Nagelpilz gehört genau in diese Kategorie. Ich kenne die Studien. Ich kenne die ernüchternden Erfolgsquoten. Ich habe darüber geschrieben.
Was ich Ihnen jetzt erzähle, erzähle ich trotzdem nicht gerne. Denn ich habe fünf Jahre lang denselben Fehler gemacht wie alle anderen. Obwohl ich es besser wissen musste.
Drei Zehen. Gelb-braun. Verdickt. Brüchig.
So sehen meine Füße seit Jahren aus.
Und wissen Sie, was mich am meisten trifft?
Nicht das Aussehen. Nicht der Juckreiz. Sondern das, was ich seitdem nicht mehr kann.
Therme. Sauna. Schwimmbad. Wellness.
Einfach weg. Aus meinem Leben gestrichen. Von einem Tag auf den anderen.
Vorher war die Therme mein Sonntagsritual. Dampfbad, finnische Sauna, Solebecken. Jede Woche.
Mittlerweile erkläre ich meiner Freundin jede Woche, warum ich nicht mit in die Therme komme.
Seit fünf Jahren. Mindestens zwölf verschiedene Ausreden.
"Ich bin erkältet." Im August.
"Ich habe Rückenschmerzen." Während ich gleichzeitig eine Umzugskiste trug.
"Ich muss noch beim Zahnarzt vorbei." An einem Sonntag.
Mittlerweile hat sie aufgehört zu fragen, ob ich mitkomme.
Beim letzten Familienfest saß ich im Schatten. 33 Grad.
Alle anderen am See, barfuß im Gras, Kinder planschten.
Mein Schwager fragte zweimal, ob ich nicht auch ans Wasser komme.

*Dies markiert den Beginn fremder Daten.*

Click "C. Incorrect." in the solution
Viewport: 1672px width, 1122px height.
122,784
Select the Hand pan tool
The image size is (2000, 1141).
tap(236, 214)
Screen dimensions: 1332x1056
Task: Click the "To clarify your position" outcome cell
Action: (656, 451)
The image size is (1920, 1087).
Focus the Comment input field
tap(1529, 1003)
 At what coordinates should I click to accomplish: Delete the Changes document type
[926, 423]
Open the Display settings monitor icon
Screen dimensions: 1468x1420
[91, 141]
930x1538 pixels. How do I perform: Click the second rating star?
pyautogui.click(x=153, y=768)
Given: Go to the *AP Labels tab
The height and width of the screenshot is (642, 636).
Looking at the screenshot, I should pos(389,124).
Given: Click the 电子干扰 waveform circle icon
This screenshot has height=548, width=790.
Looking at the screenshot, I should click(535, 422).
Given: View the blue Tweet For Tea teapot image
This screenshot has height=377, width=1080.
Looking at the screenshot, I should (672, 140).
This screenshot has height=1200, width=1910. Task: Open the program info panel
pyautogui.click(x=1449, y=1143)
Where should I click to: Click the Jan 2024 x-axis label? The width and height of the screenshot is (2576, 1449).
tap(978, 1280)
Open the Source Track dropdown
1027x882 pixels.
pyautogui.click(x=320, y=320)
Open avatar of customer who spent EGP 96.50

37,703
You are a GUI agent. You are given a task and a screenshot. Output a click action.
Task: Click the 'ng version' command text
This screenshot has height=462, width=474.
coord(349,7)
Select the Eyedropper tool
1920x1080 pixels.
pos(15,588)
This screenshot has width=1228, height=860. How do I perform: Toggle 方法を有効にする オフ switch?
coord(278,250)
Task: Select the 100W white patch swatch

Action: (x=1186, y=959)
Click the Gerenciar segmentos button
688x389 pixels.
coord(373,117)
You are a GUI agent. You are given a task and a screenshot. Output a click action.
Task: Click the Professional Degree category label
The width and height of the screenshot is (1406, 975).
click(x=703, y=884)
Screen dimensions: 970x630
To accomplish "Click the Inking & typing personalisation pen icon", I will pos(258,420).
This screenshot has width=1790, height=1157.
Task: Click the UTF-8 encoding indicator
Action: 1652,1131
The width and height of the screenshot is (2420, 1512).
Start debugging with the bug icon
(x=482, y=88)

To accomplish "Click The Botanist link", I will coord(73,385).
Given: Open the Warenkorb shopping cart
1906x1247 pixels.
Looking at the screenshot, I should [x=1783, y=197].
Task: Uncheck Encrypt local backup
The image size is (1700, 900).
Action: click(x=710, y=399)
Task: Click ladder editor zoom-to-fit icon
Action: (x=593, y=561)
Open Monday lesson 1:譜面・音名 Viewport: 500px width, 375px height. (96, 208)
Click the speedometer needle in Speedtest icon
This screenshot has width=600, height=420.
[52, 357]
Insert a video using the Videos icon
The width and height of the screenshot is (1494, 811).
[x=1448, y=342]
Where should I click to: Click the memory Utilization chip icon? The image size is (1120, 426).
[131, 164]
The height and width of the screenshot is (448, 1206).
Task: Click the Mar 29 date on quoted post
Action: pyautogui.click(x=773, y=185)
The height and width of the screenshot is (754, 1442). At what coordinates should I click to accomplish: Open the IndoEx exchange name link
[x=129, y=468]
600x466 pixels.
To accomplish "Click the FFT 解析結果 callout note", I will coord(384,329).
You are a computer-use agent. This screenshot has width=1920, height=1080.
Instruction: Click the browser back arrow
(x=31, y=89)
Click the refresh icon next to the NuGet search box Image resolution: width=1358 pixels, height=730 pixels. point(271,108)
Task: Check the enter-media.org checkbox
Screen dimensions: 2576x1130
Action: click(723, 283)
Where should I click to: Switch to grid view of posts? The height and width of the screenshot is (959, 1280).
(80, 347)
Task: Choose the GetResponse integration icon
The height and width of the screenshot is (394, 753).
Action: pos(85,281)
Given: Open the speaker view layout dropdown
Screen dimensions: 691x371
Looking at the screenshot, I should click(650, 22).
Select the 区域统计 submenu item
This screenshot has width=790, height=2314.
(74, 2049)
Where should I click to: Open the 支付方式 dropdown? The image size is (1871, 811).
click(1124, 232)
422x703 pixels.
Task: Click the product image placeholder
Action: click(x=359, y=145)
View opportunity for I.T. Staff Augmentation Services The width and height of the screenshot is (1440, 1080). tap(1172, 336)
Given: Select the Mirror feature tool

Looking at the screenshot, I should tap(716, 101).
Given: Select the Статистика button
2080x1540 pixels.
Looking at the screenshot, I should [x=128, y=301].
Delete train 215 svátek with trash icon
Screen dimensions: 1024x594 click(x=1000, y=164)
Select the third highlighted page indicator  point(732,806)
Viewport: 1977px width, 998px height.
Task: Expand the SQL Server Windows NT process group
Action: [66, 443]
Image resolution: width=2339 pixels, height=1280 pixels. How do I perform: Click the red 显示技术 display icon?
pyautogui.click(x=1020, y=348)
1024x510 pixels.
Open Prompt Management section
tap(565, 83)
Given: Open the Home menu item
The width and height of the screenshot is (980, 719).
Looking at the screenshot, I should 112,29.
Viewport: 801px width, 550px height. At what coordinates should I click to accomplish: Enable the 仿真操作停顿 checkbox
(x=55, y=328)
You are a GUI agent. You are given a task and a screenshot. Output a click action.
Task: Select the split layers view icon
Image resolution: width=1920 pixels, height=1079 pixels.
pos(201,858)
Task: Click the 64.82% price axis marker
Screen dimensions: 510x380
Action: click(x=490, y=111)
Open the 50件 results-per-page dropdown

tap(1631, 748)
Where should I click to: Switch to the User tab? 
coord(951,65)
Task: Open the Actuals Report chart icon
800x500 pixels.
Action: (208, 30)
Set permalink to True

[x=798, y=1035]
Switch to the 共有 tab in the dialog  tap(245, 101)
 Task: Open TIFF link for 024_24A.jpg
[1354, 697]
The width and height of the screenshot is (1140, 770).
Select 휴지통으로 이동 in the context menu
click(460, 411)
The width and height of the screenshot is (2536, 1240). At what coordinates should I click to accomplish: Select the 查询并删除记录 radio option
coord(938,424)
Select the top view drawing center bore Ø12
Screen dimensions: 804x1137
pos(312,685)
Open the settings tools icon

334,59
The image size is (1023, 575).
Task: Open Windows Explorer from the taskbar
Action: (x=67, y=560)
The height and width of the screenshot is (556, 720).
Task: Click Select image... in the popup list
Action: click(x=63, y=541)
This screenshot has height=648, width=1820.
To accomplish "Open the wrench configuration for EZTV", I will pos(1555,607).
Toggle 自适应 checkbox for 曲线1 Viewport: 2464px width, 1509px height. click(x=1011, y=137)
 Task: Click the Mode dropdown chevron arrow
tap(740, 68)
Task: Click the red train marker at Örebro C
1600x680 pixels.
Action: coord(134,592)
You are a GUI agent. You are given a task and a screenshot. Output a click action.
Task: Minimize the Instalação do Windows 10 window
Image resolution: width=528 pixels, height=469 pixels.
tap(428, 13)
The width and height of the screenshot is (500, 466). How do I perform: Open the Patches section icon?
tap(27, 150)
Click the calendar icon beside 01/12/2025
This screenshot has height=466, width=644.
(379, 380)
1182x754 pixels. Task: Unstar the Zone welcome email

Ich sagte, ich hätte Sonnenbrand.
Ich hatte keinen Sonnenbrand.
Ich hatte Angst vor dem Moment, wenn jemand meine Füße sieht.
Das Yoga-Studio habe ich nach drei Monaten gekündigt. Barfußregel. Ich habe nie jemandem gesagt, warum ich aufgehört habe. Ich habe einfach aufgehört.
Den Strandurlaub letztes Jahr habe ich abgesagt. Offiziell wegen der Arbeit. In Wirklichkeit weil der Gedanke, tagelang mit Sandalen oder barfuß gesehen zu werden, mir schlaflose Nächte bereitete. Ich habe mir selbst erklärt, dass ich Urlaub ohnehin nicht brauche. Dass ich auch so erhole. Dass das alles nicht so wichtig ist.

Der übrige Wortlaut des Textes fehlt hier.